**WORK ORDER:** Which of the lines below contain the string "computer"? Pull each one out of the data.

··· GIVEN RECORDS

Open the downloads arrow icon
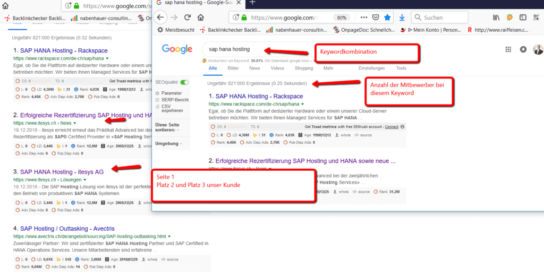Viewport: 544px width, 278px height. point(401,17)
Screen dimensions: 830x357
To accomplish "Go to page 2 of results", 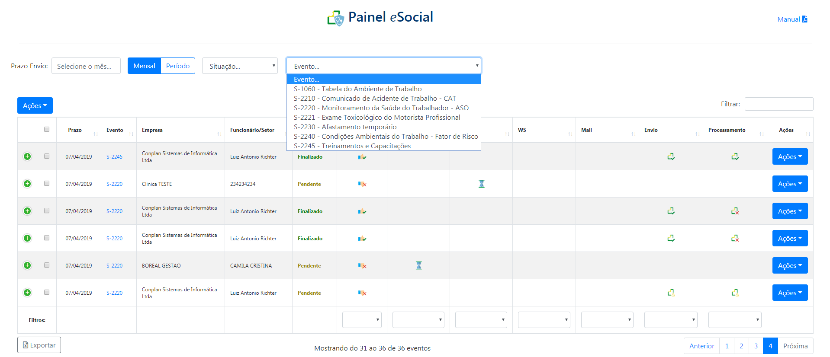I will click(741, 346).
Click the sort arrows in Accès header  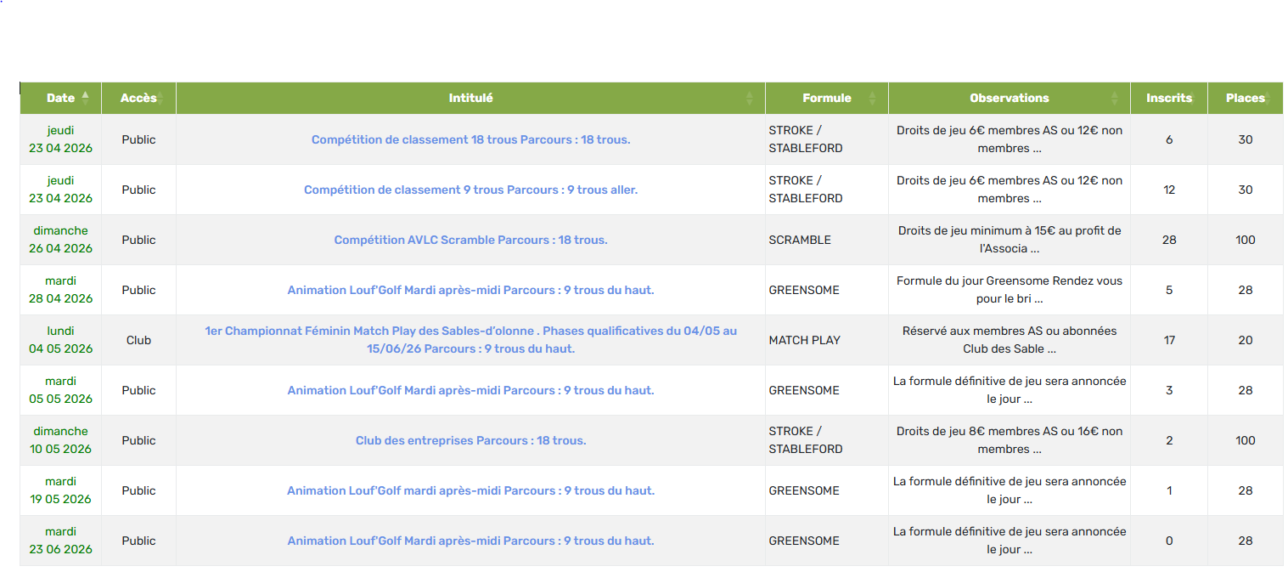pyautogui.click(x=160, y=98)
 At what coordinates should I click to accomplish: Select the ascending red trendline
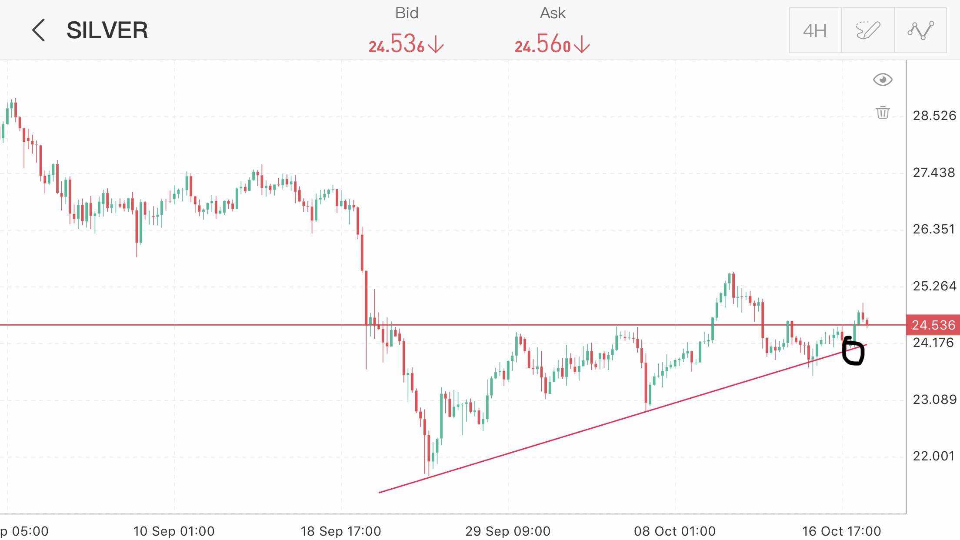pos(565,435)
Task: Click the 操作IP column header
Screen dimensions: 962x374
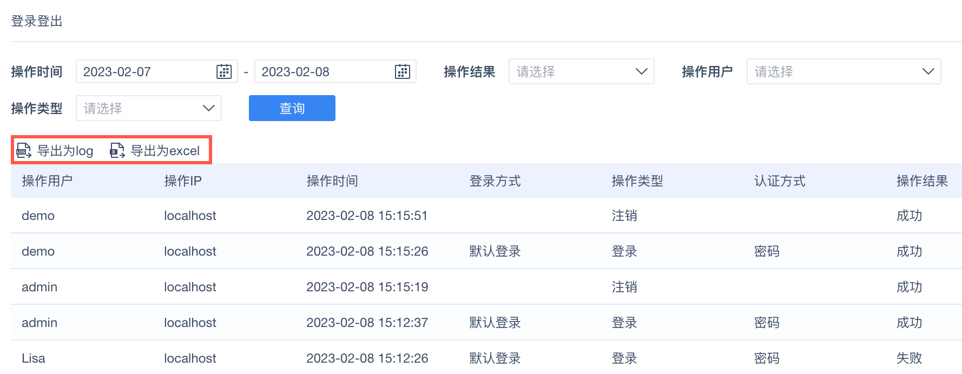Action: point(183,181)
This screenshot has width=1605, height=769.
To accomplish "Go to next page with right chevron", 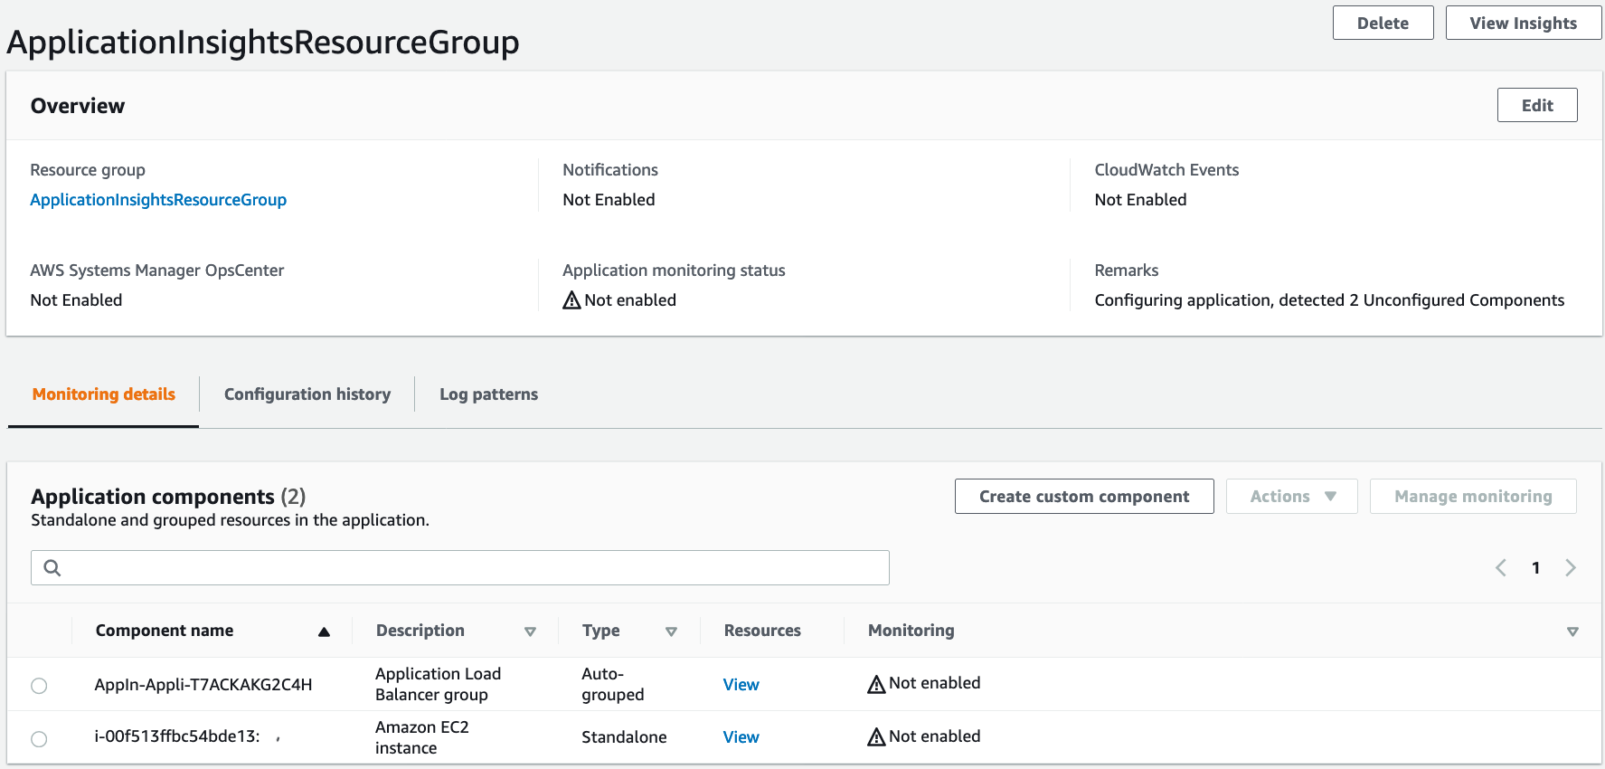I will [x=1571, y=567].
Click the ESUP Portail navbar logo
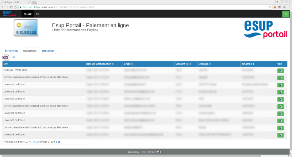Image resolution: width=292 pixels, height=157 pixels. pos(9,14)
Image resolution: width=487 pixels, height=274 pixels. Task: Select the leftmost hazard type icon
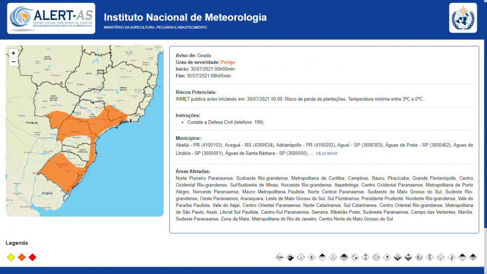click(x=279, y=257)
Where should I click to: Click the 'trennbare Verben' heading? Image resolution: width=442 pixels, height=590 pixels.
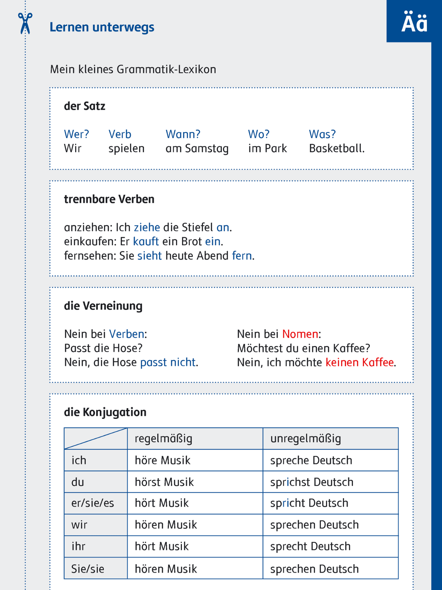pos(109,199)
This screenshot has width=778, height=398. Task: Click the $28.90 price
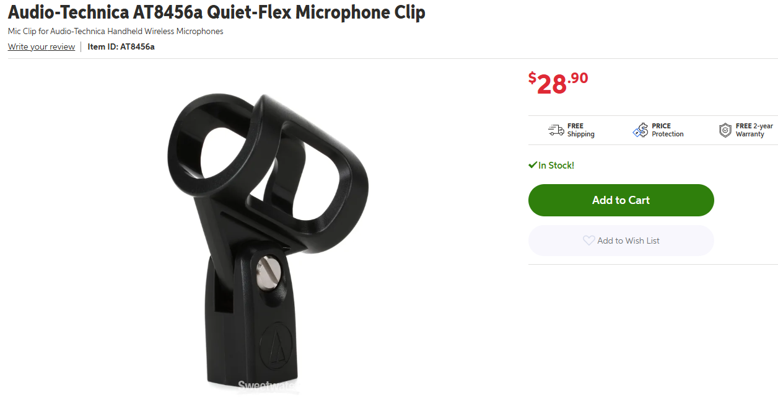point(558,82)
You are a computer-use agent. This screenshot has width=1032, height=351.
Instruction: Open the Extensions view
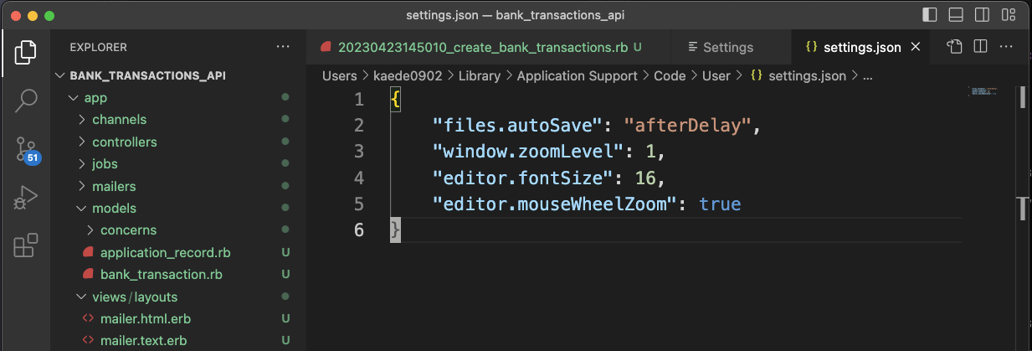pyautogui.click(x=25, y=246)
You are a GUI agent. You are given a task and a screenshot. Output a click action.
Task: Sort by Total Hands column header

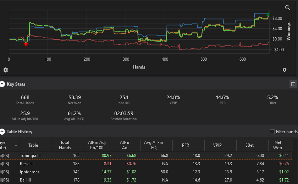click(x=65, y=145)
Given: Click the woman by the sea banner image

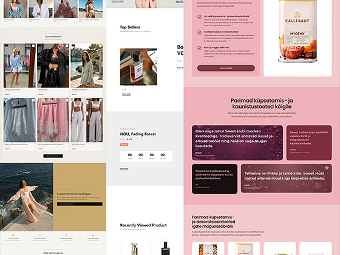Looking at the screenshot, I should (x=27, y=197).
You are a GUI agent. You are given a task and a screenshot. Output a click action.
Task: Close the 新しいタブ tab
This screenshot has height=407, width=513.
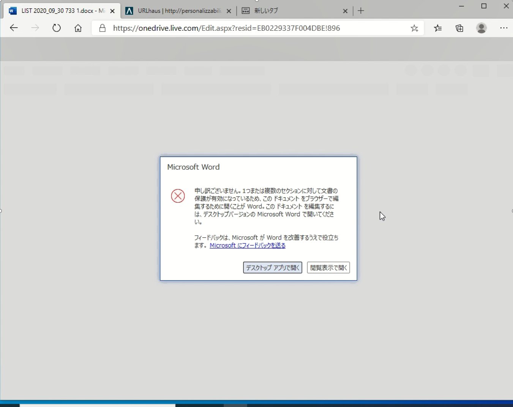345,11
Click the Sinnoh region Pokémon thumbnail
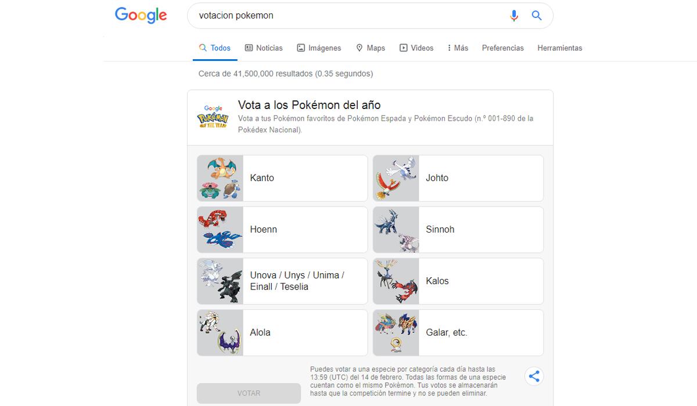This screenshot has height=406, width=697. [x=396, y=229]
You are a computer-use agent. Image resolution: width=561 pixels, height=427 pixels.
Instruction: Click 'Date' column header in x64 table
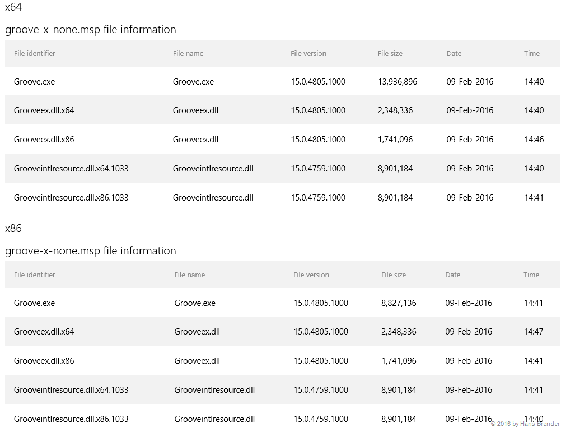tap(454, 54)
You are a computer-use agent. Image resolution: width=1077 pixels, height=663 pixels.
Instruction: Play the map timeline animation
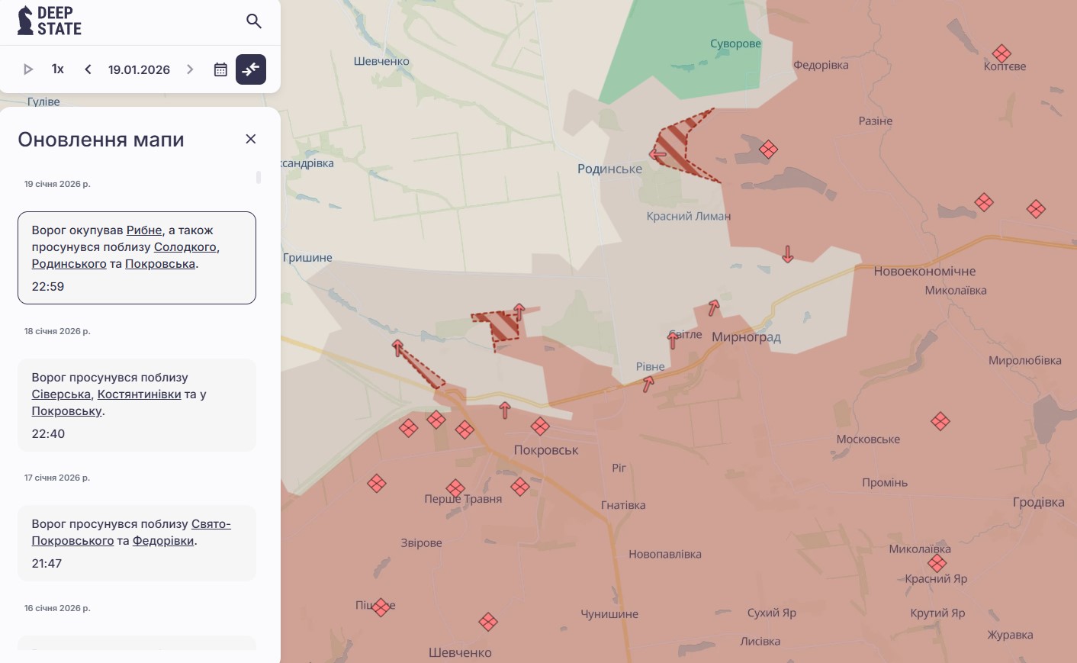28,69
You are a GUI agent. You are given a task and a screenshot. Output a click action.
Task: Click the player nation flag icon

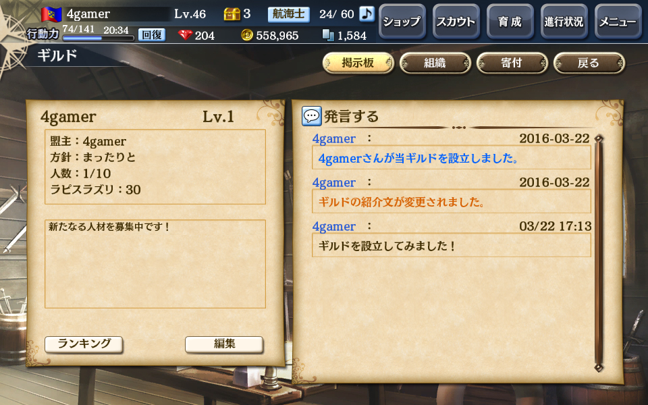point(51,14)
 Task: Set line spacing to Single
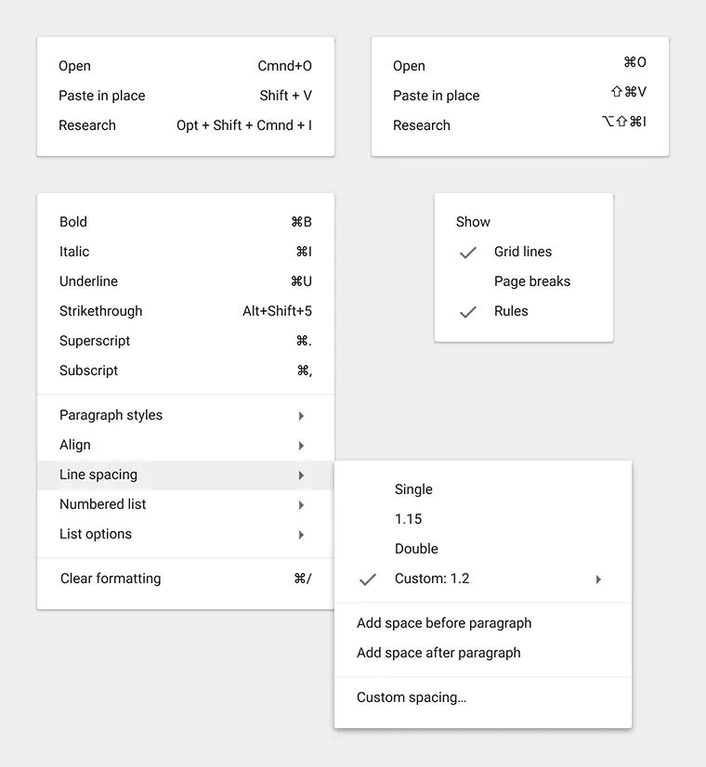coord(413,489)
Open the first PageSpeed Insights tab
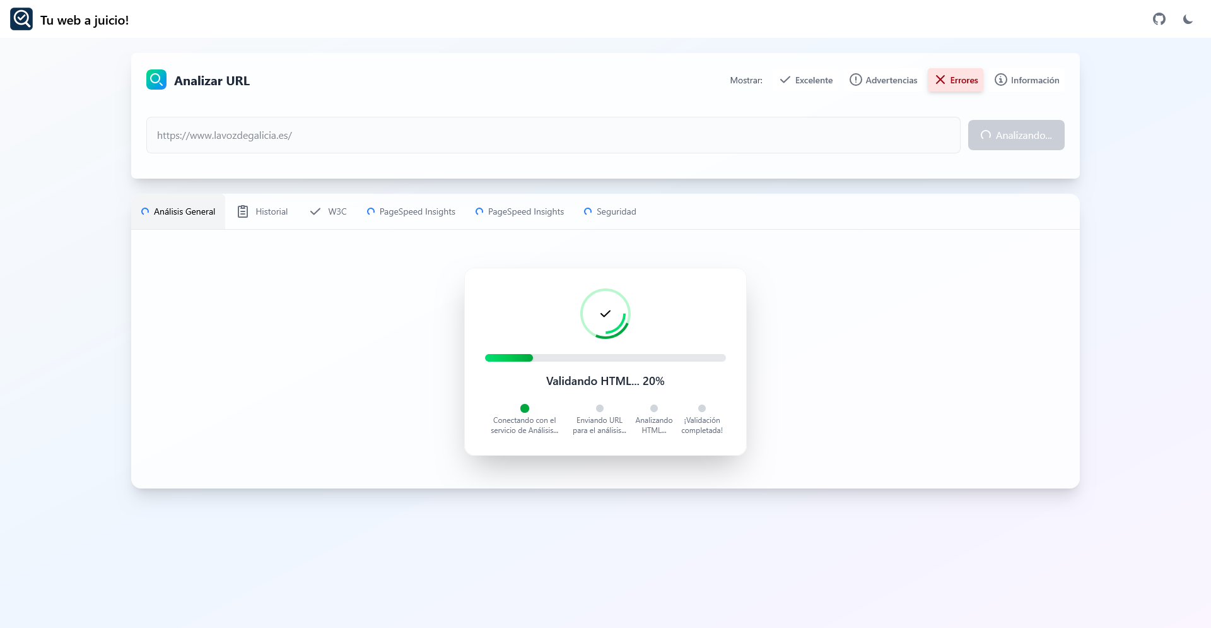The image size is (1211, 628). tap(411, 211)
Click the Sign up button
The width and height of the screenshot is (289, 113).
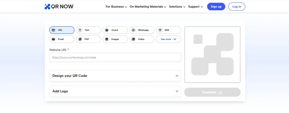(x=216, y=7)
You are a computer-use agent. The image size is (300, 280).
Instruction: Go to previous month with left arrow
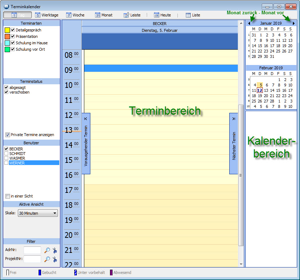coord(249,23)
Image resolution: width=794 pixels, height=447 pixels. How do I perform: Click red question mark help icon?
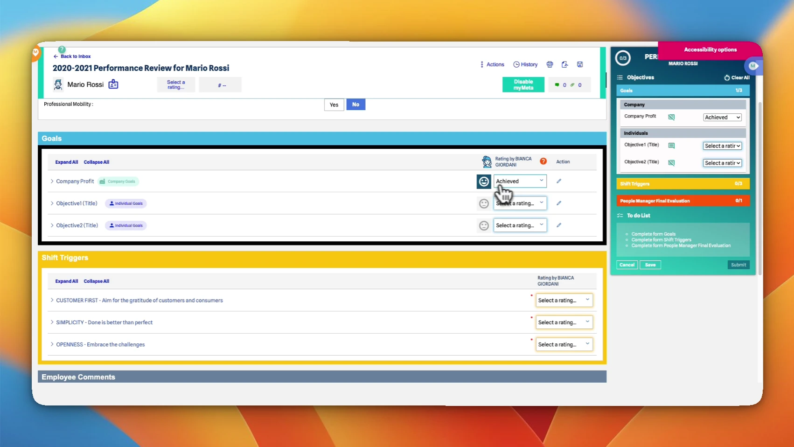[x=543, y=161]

······

**RESULT:**
You are a computer-use agent. This screenshot has width=1032, height=351.
You are a computer-use agent. Image resolution: width=561 pixels, height=427 pixels.
You are a computer-use agent. Image resolution: width=1077 pixels, height=663 pixels.
You are a computer-use agent. The image size is (300, 280).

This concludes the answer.